- [EXERCISE DIRECTIONS] Would you please copy only the lines from the line that contains "Bookmark page with star icon" to the end of the data below, exactly, leaving every picture out?

(Screenshot grounding data)

========================================

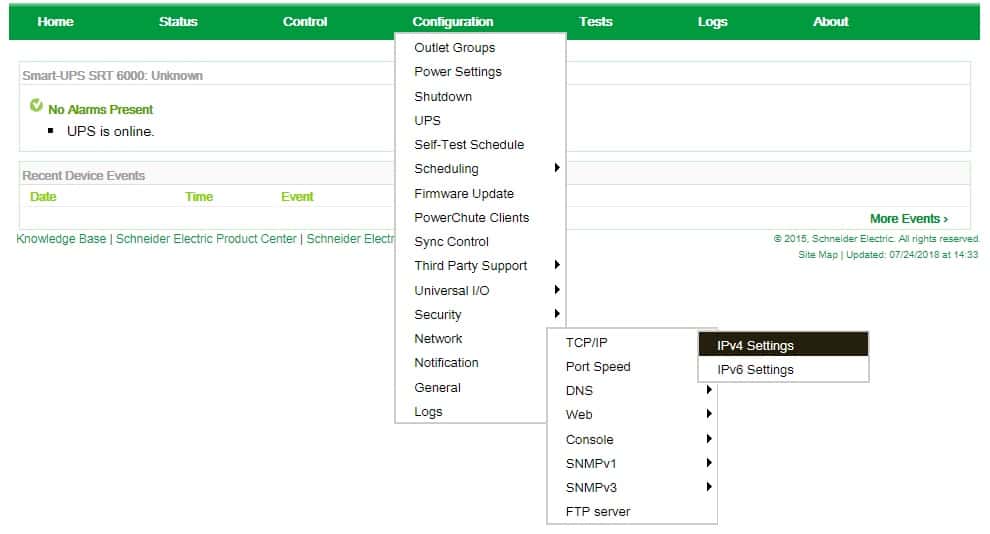Select FTP server in the Network submenu
Image resolution: width=990 pixels, height=534 pixels.
598,512
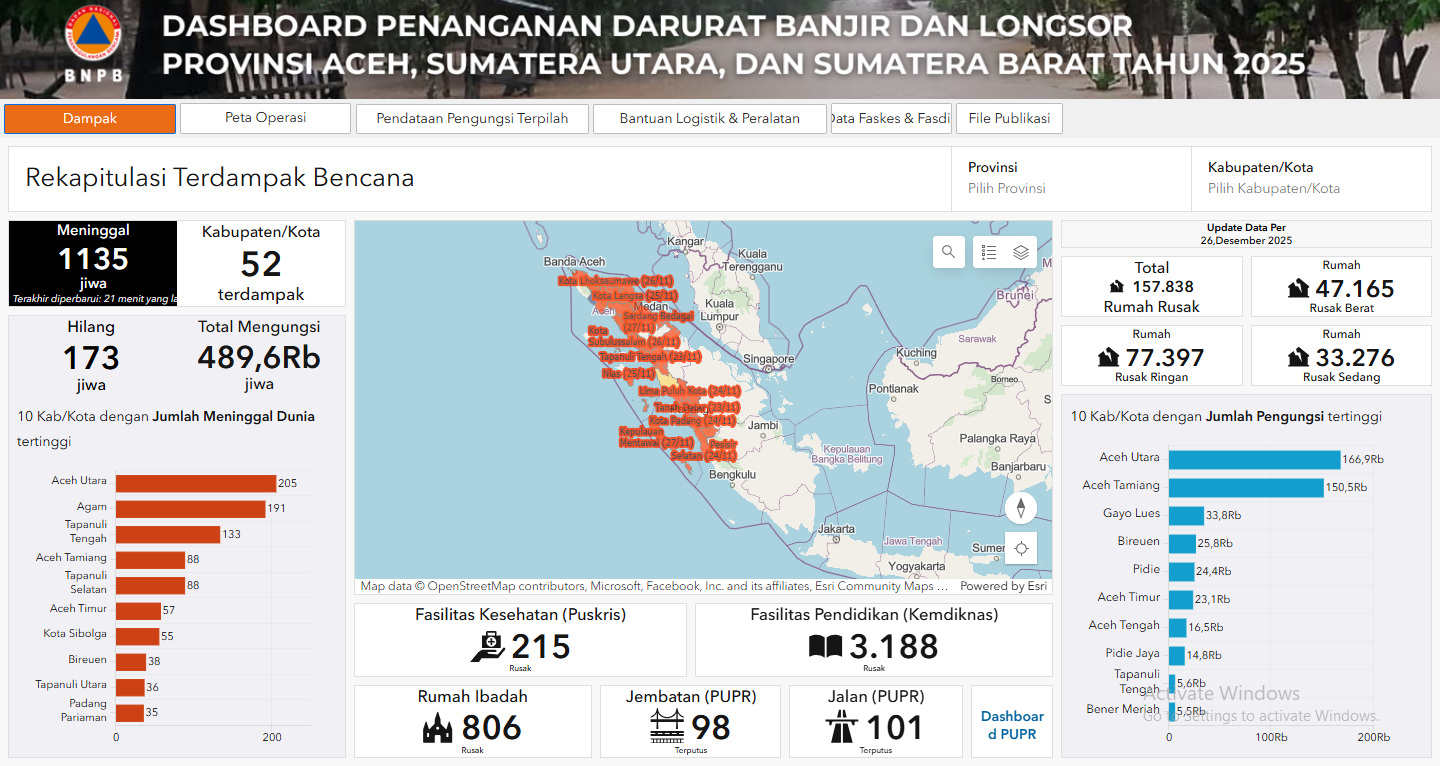1440x766 pixels.
Task: Click the crosshair locate icon on the map
Action: click(x=1021, y=548)
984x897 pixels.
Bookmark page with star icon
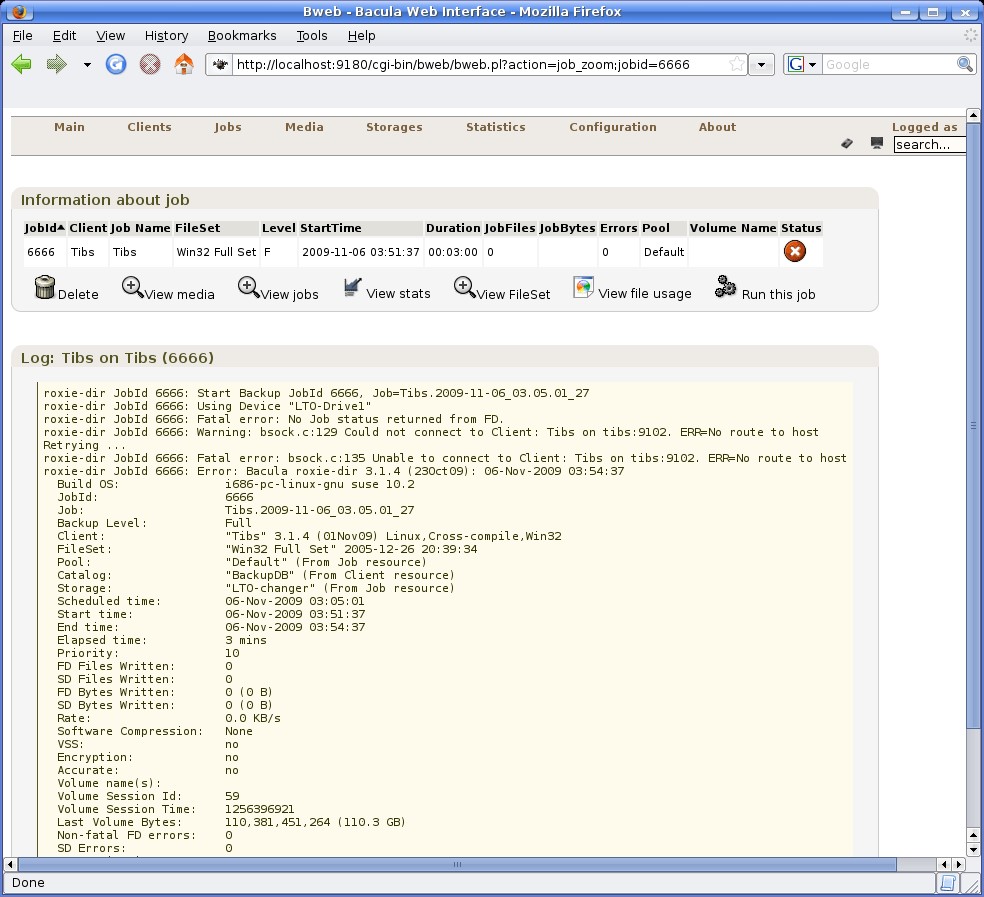[x=736, y=65]
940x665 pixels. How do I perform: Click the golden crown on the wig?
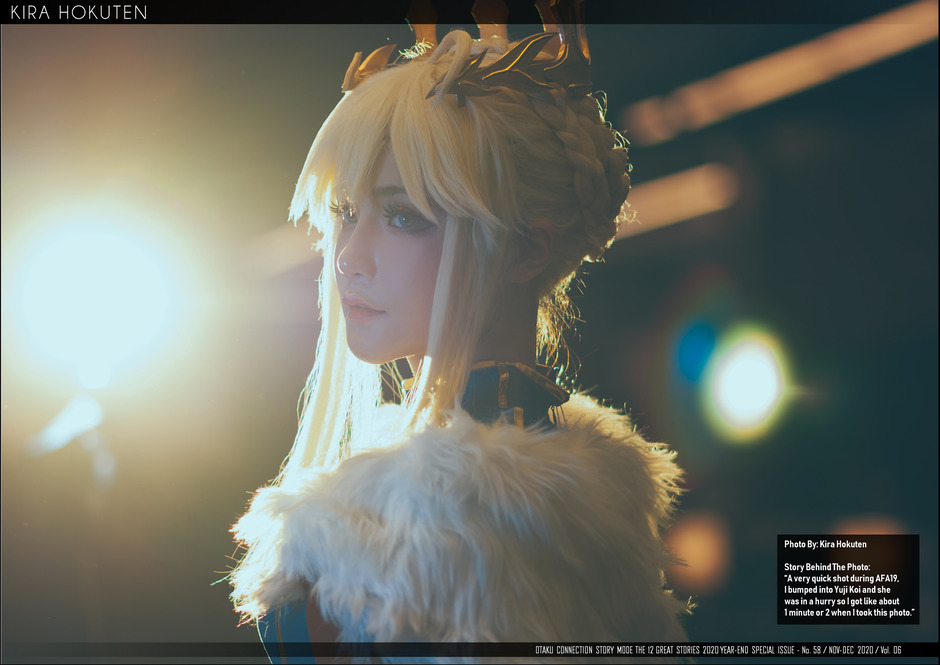point(500,55)
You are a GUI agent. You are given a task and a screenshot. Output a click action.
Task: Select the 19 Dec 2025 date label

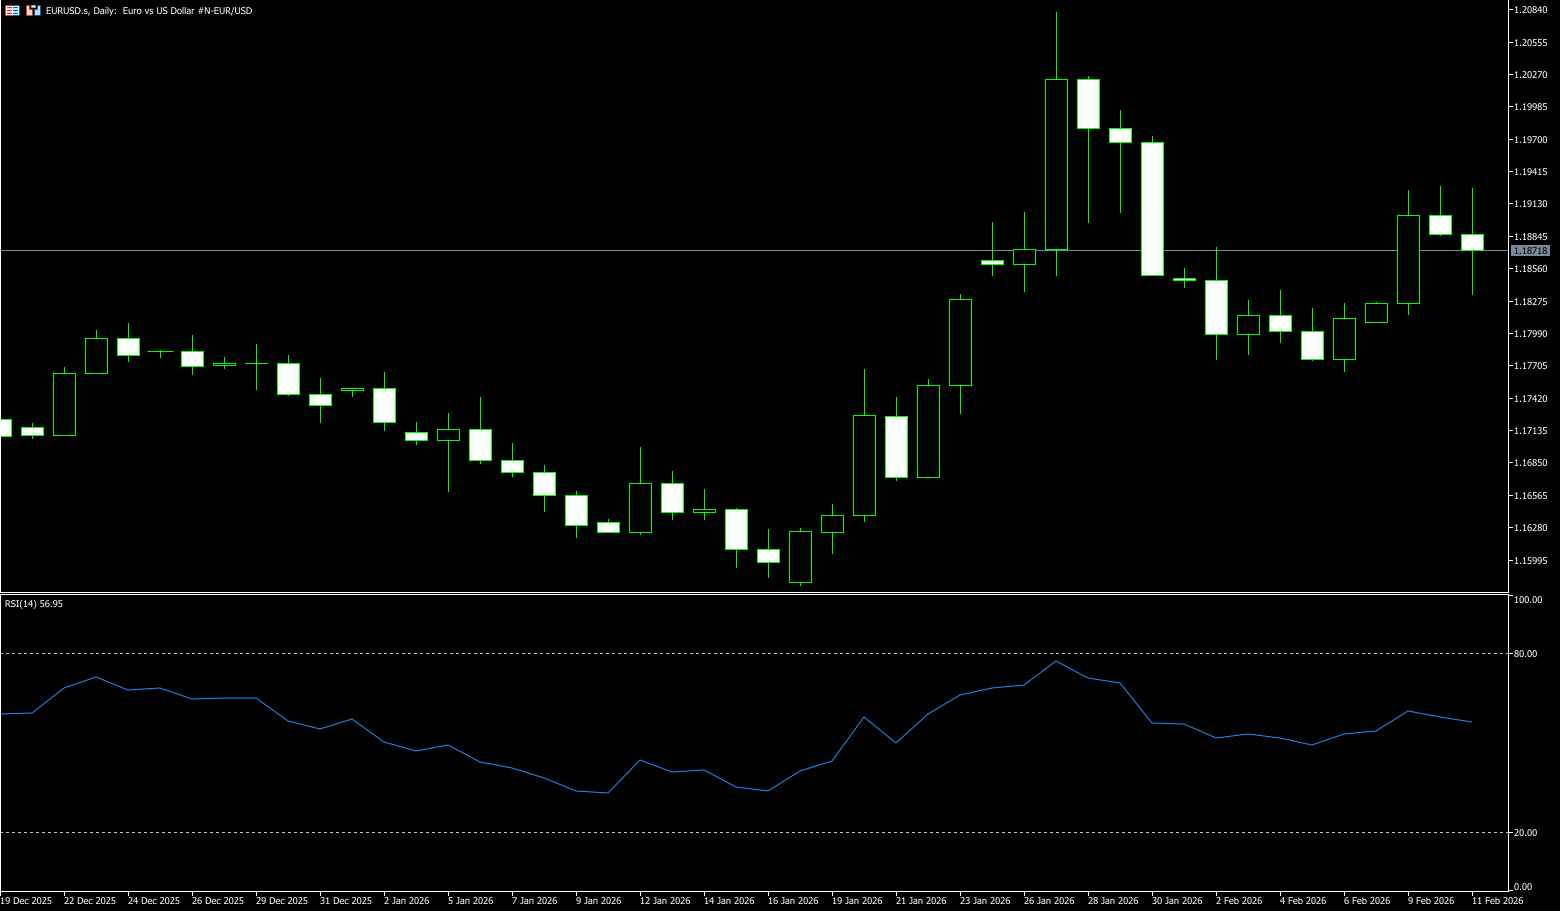click(x=26, y=901)
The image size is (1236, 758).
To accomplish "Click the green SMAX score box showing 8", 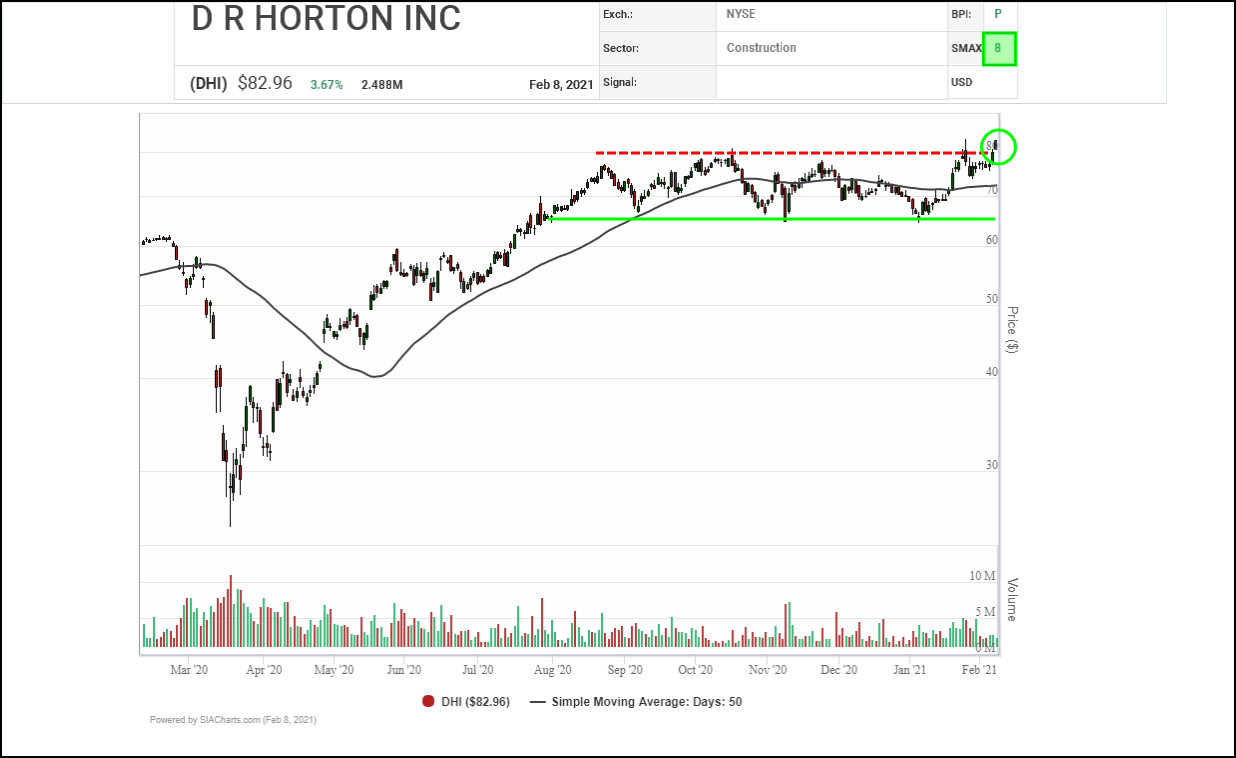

========================================

- [RESPONSE AREA]
Bookmark page with star icon
[x=736, y=65]
940x665 pixels. How do I perform: Click the golden crown on the wig?
point(500,55)
You are a GUI agent. You are given a task and a screenshot. Output a click action.
Task: Select the 19 Dec 2025 date label

click(x=26, y=901)
The image size is (1236, 758).
To accomplish "Click the green SMAX score box showing 8", 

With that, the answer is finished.